DeMaria/Hannah Neumann Smith was hired to perform design build services for the City of Detroit animal control center. Our team began the initial phase of schematic design and estimating services to reconcile the City’s initial budget estimate. During that process we were unable to meet the City’s estimate or time frame, which we were provided during the process. The cost and schedule were hampered by global market conditions with project material lead times, including, but not limited to, steel and kennel procurement. We amicably agreed to move on from the project. We wish the City of Detroit well with this project.

Thomas said that the city of Detroit is committed to completing the project and will be using a new contractor with construction now set to begin in January 2023. The new shelter is now expected to be completed in the fall of 2023.

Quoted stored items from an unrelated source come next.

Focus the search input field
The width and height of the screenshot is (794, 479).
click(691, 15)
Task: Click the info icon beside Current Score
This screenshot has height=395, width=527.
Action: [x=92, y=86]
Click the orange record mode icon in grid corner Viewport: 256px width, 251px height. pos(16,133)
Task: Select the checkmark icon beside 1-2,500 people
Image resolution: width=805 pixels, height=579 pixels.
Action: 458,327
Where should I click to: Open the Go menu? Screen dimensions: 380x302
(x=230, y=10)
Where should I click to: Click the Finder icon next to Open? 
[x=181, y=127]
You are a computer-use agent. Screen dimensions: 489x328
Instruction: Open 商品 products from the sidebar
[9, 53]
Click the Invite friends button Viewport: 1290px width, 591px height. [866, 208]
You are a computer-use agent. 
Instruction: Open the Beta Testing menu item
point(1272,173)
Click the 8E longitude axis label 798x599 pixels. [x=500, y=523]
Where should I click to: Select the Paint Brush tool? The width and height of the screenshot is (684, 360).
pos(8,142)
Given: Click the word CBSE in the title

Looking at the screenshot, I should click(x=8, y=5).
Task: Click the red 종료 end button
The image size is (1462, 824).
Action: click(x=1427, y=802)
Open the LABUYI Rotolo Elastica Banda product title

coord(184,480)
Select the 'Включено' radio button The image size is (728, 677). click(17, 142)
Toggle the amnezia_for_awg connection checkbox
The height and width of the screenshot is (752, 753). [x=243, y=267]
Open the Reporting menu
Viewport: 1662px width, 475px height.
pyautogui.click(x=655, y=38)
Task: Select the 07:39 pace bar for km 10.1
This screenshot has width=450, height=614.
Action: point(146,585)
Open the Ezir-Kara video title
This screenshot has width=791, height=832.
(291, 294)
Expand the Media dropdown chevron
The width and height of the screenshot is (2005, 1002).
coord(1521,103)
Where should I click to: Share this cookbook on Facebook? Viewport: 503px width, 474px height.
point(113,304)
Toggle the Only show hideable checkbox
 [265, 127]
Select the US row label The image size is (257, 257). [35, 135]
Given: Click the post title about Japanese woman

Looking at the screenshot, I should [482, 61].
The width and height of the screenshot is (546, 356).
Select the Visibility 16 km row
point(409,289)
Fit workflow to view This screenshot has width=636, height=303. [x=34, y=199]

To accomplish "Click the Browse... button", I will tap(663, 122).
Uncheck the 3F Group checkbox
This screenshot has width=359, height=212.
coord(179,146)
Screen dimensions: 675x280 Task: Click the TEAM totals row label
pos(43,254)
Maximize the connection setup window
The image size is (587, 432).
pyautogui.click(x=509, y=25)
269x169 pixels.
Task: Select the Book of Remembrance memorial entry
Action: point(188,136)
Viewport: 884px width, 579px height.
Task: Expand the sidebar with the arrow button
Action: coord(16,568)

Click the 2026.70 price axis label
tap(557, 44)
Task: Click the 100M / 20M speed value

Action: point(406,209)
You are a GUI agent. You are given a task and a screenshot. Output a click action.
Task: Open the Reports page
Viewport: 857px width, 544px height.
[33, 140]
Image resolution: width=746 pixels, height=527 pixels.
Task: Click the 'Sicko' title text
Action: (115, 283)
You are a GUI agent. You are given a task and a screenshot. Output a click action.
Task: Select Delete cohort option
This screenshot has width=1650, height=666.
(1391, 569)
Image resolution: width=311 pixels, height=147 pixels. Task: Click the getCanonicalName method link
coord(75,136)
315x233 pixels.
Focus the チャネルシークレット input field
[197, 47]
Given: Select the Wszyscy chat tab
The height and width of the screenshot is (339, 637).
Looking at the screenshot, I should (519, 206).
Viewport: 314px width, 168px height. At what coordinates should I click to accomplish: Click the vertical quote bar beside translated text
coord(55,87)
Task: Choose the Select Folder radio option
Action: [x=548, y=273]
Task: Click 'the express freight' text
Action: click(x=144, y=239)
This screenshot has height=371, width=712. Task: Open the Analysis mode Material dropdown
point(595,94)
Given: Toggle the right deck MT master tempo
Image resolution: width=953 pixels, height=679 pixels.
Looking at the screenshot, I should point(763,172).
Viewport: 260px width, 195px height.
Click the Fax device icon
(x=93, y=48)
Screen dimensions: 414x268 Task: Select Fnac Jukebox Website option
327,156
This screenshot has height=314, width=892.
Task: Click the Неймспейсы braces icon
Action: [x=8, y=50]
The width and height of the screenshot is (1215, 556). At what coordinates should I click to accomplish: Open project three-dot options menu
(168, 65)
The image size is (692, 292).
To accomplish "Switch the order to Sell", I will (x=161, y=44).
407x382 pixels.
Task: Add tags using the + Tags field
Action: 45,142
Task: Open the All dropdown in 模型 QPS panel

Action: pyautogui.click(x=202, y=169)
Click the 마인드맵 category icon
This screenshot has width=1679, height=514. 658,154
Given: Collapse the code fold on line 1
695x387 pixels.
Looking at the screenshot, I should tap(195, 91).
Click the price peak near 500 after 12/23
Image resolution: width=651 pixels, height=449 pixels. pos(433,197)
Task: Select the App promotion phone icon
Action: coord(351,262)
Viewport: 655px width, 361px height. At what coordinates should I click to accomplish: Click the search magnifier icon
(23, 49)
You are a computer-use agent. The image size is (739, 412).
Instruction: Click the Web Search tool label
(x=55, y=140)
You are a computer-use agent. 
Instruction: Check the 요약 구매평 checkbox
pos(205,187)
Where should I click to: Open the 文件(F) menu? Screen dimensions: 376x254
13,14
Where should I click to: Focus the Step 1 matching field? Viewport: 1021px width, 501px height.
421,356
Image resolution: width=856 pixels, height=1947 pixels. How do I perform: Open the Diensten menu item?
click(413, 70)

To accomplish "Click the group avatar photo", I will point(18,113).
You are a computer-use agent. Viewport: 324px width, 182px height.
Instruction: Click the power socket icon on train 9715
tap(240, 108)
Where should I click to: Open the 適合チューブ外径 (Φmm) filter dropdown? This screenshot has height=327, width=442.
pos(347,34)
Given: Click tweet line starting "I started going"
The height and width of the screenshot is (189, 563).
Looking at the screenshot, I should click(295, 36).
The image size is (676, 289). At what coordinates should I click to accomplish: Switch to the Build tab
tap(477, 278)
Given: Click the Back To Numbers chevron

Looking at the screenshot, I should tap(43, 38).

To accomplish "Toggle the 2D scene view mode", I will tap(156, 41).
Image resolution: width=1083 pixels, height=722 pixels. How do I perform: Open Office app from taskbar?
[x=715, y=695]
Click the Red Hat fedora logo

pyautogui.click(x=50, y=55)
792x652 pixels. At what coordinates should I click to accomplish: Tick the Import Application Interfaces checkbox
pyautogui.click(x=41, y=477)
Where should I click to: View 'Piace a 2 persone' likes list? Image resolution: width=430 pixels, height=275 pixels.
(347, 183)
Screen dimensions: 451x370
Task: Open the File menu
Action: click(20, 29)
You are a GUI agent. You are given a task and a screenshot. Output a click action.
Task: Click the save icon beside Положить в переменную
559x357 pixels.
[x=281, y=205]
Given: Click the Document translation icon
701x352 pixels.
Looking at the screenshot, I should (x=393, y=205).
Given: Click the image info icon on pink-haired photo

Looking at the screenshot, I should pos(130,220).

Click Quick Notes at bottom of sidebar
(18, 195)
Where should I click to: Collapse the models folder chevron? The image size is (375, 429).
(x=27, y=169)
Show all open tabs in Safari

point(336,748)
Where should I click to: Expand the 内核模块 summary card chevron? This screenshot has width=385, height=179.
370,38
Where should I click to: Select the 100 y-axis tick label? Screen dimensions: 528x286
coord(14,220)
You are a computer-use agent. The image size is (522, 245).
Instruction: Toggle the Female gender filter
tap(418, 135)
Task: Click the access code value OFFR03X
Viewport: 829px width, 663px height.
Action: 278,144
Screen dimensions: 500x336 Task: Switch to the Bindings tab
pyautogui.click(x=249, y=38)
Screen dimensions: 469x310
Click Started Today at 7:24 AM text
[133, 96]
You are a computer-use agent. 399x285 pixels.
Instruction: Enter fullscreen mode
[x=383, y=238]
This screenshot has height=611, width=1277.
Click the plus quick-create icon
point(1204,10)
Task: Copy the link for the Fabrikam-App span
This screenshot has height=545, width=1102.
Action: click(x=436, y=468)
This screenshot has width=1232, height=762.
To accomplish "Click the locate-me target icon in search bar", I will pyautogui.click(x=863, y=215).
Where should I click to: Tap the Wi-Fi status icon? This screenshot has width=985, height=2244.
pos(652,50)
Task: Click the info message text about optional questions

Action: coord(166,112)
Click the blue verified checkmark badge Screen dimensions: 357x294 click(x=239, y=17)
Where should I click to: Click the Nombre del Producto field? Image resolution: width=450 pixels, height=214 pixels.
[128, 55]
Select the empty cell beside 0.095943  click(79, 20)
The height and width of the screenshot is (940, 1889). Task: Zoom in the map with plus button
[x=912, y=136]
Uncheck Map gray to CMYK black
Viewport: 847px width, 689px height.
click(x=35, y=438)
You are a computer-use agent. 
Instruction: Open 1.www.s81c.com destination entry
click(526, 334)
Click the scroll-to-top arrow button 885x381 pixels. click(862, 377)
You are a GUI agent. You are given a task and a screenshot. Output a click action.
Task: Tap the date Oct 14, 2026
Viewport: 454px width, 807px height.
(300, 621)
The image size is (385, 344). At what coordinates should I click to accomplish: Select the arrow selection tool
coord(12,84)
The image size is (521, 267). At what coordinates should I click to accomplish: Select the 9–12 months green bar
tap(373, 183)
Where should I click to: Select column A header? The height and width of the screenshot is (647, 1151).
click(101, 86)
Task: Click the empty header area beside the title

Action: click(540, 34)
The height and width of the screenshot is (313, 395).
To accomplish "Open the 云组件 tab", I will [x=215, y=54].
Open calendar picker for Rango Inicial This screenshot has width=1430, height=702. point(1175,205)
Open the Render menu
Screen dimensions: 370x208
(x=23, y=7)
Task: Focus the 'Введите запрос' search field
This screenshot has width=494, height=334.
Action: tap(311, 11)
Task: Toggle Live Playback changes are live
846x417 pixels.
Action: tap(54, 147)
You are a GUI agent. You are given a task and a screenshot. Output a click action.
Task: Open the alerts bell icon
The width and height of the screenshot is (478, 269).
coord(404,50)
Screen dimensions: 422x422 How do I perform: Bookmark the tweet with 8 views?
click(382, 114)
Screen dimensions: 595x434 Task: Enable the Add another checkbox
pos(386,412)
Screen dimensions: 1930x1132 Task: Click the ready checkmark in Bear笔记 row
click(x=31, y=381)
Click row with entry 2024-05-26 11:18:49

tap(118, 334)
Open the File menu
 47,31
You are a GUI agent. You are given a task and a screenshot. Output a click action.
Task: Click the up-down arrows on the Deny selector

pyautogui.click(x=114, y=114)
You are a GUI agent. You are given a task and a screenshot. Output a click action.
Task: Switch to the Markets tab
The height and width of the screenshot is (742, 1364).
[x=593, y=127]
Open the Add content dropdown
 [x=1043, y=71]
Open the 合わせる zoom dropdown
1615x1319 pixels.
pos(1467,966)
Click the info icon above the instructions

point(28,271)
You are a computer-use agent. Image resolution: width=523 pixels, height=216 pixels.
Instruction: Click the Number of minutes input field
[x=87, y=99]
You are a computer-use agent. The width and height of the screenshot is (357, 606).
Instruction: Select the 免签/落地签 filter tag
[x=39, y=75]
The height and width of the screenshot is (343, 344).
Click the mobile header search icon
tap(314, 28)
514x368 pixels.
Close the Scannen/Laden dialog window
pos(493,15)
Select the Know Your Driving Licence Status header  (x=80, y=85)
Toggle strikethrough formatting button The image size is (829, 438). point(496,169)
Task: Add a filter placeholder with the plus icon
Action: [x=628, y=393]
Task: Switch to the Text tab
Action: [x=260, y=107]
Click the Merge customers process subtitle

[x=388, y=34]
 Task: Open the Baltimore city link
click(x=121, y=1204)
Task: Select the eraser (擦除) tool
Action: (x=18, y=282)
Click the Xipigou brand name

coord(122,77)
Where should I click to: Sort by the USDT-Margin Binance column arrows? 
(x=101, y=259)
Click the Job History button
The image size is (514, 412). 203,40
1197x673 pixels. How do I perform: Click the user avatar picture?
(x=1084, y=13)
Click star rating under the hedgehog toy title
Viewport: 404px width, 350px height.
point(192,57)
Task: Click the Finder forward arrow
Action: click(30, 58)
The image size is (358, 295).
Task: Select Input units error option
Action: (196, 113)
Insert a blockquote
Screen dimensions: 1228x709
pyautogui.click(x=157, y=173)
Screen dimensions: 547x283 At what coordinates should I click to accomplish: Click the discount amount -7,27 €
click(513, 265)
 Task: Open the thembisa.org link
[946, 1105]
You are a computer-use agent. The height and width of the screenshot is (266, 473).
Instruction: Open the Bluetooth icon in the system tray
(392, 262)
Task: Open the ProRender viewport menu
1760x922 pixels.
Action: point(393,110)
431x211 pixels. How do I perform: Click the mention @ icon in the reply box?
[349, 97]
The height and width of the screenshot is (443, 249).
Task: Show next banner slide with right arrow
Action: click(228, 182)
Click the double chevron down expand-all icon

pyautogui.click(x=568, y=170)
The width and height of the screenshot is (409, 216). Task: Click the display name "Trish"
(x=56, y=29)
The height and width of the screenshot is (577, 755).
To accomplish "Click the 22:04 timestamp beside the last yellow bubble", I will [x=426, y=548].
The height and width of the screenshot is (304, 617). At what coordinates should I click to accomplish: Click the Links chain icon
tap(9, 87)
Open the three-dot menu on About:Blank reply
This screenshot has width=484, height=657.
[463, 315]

"Actions speak louder than words," said Dobesh, who also shared with 7 Action News a letter he fired off last month to Brad Dick, the director for the city of Detroit's General Services Department.

"Even though promises around the groundbreaking of a new shelter seem empty, serious issues belie the vaguest of plans," he wrote. "These issues include the stated plan to refurbish an old city incinerator into a new animal shelter, a preposterously insufficient construction budget, and a building design seemingly bereft of humane sheltering and animal care expertise."

"The goal is to return the animal shelter to previously successful standards, to improve quality of care and to prevent the mayor's office from continuing to ignorantly insert itself, enforcing archaic, inhumane policies on staff and the defenseless animals they are supposed to care for," Protz-Sanders said.

"There is a real opportunity for improved life-saving in Detroit and the community is demanding it, but the city administration needs to get out of the way or get educated. All they are right now is a burden and a roadblock."